#ubuntu-us-co 2011-10-01
<jderose> neat - http://thisisthecountdown.com/
#ubuntu-us-co 2011-10-02
<YodaRULZ> Hi
#ubuntu-us-co 2012-09-27
<mfisch> I didn't even know we had an IRC channel!
<MagicFab___> joey o/
<joey> MagicFab___: aloha!
<joey> oh you are in town already?
<MagicFab___> FunnyLookinHat, o/
<MagicFab___> joey, sure
<joey> well in town = Denver. I'm an hour north
<MagicFab___> yes, Denver/Aurora :)
<MagicFab___> joey, what ar eyou up to these days?
<MagicFab___> I noticed the new "IT Risk and Compliance.." position :) nice.
<joey> yeah I came back in off rotation from Linaro
<joey> atm I'm improving security items
<joey> and just getting a handle on what we have for Legal
<MagicFab___> is anyone else than FunnyLookinHat  admin for the team at loco.ubuntu.com? We need to add tomorrow's Hour there :)
<MagicFab___> yummy, legal.
<MagicFab___> -> http://loco.ubuntu.com/events/global/1444/detail/ I am trying to see if I can add the event myself
<joey> MagicFab___: it appears I can
<MagicFab___> joey, it looks like you could add the event there
<joey> 18:00 to  ?
<MagicFab___> I'd say 18 to 21,
<MagicFab___> knowing that the "core' is the first hour :)
<joey> k, I'm doing it now in case anyone else stumbles on us here
<MagicFab___> k
<joey> fab, http://loco.ubuntu.com/events/coloradoteam/1997/detail/
<MagicFab___> woah, that was faster than in my team :)
<FunnyLookinHat> Yo
<FunnyLookinHat> I'm here.
<FunnyLookinHat> Oh it's just you...
 * FunnyLookinHat goes back to code.
<MagicFab___> :D
<MagicFab___>  /kick code
<Garheade> Hello all
<MagicFab___> FunnyLookinHat, this is exactly what I told you about yesterday: http://princessleia.com/journal/?p=6753
<FunnyLookinHat> MagicFab___, oh this is cool!
<FunnyLookinHat> thx
#ubuntu-us-co 2012-09-28
<mmahan> hail FunnyLookinHat !
<mmahan> I saw your r/denver post about this evening.
<FunnyLookinHat> MITCH
<FunnyLookinHat> I didn't post in /r/denver - I wonder who did....
<mmahan> hmm, *shrugs*
<mmahan> What time are you guys going to be over there?
<FunnyLookinHat> 6:00
<mmahan> excellent.
<mmahan> I will see you there.
<FunnyLookinHat> I won't be there too long tonight - probably about an hour... but I think most people will be staying ltaer
<FunnyLookinHat> Slick
<mmahan> I live a block or two away; so not biggie.

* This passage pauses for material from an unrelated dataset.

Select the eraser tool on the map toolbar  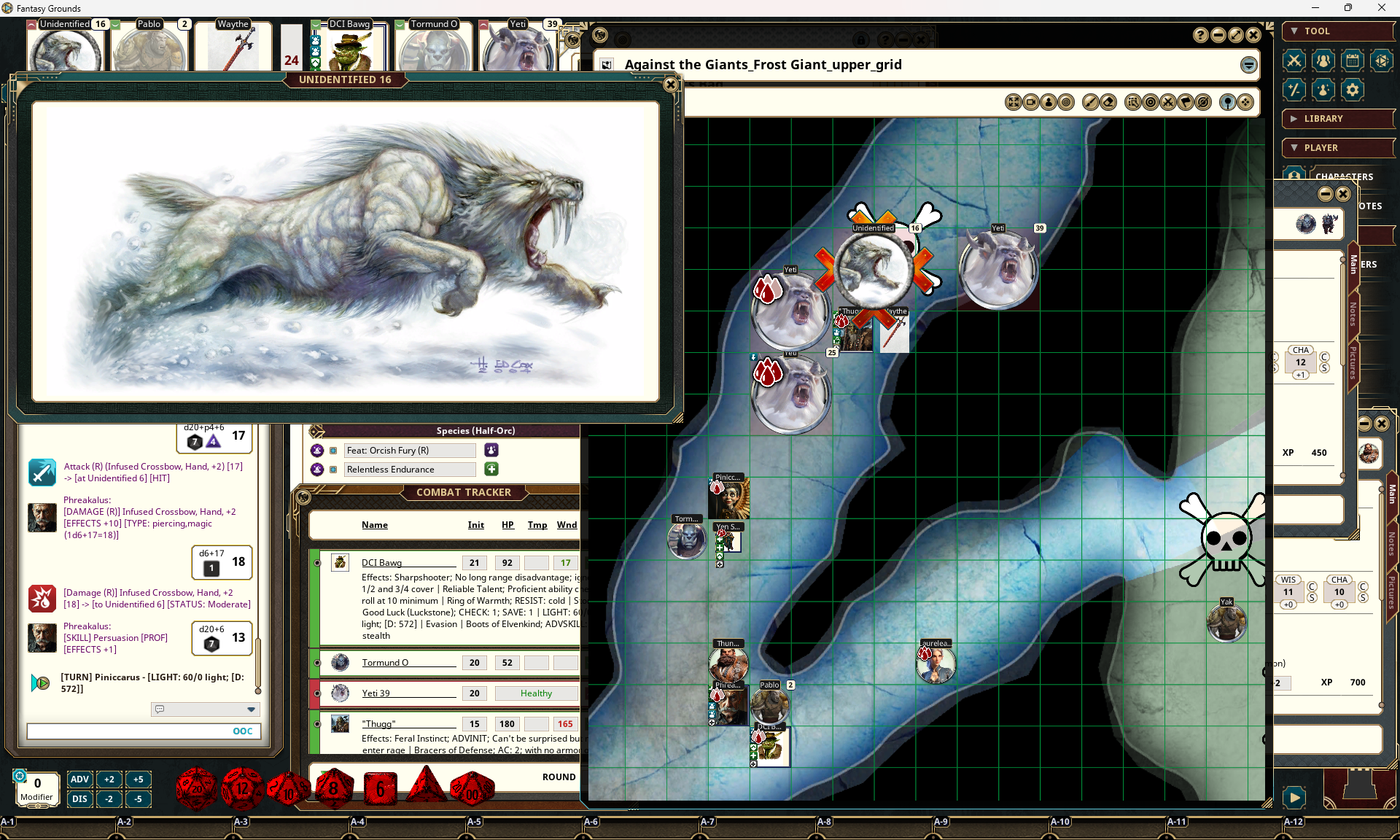point(1108,103)
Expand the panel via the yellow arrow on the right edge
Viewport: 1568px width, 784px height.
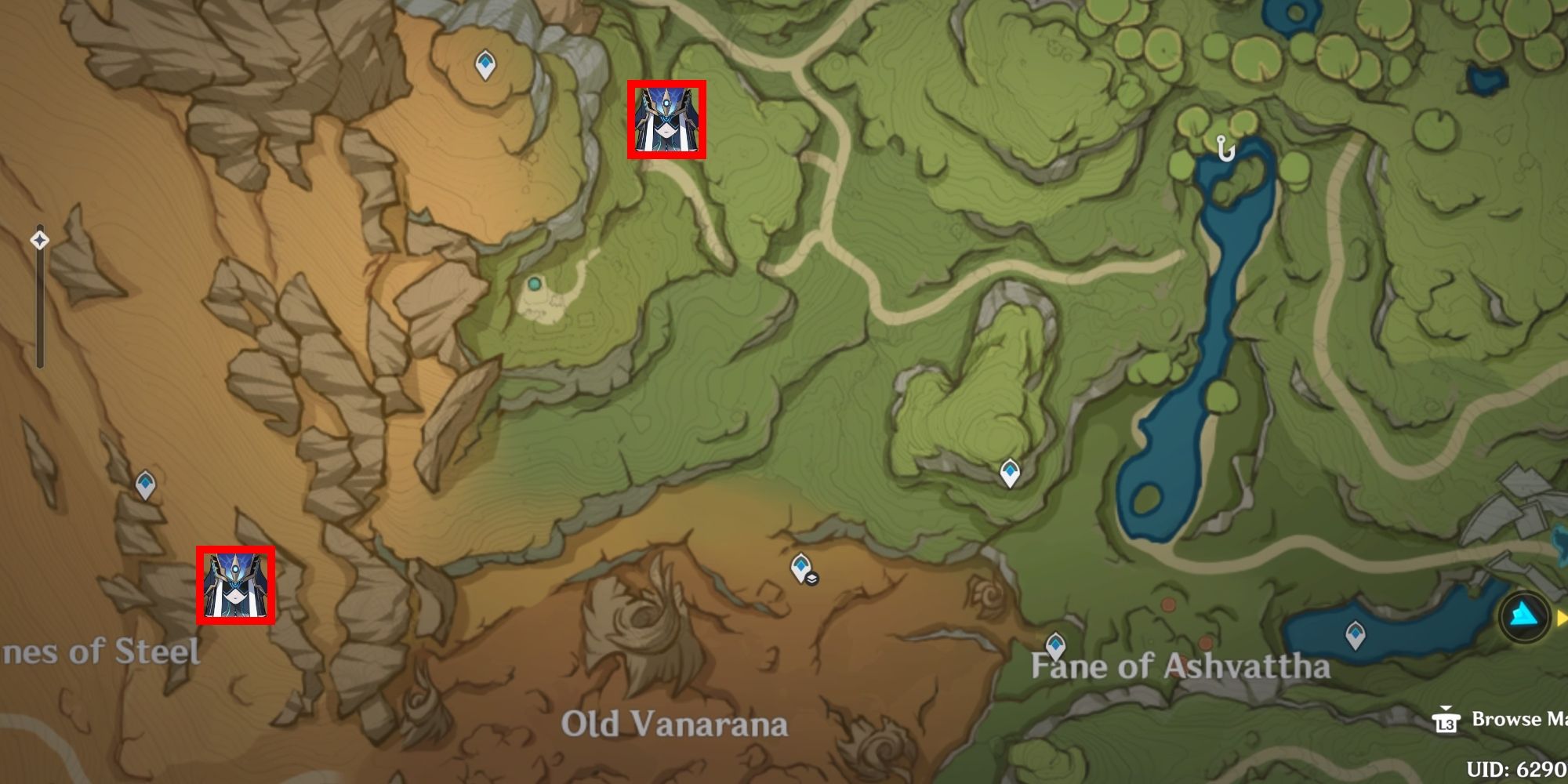(1561, 616)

<mmahan> I also saw the LoCo membership coming up for renewal; that get sorted out?
<FunnyLookinHat> mmahan, Yeah the new guy is going to run game on it
<mmahan> FunnyLookinHat, awesome.
<FunnyLookinHat> mmahan, When did you move downtown?  I thought you were up near FoCo ?
<mmahan> Just moved downtown last month.
<mmahan> I have a killer pad at 20th / Lawrence.
<mmahan> Could make for a good meeting place (900 sq ft balcony)
<mmahan> gotta run, catch you this evening.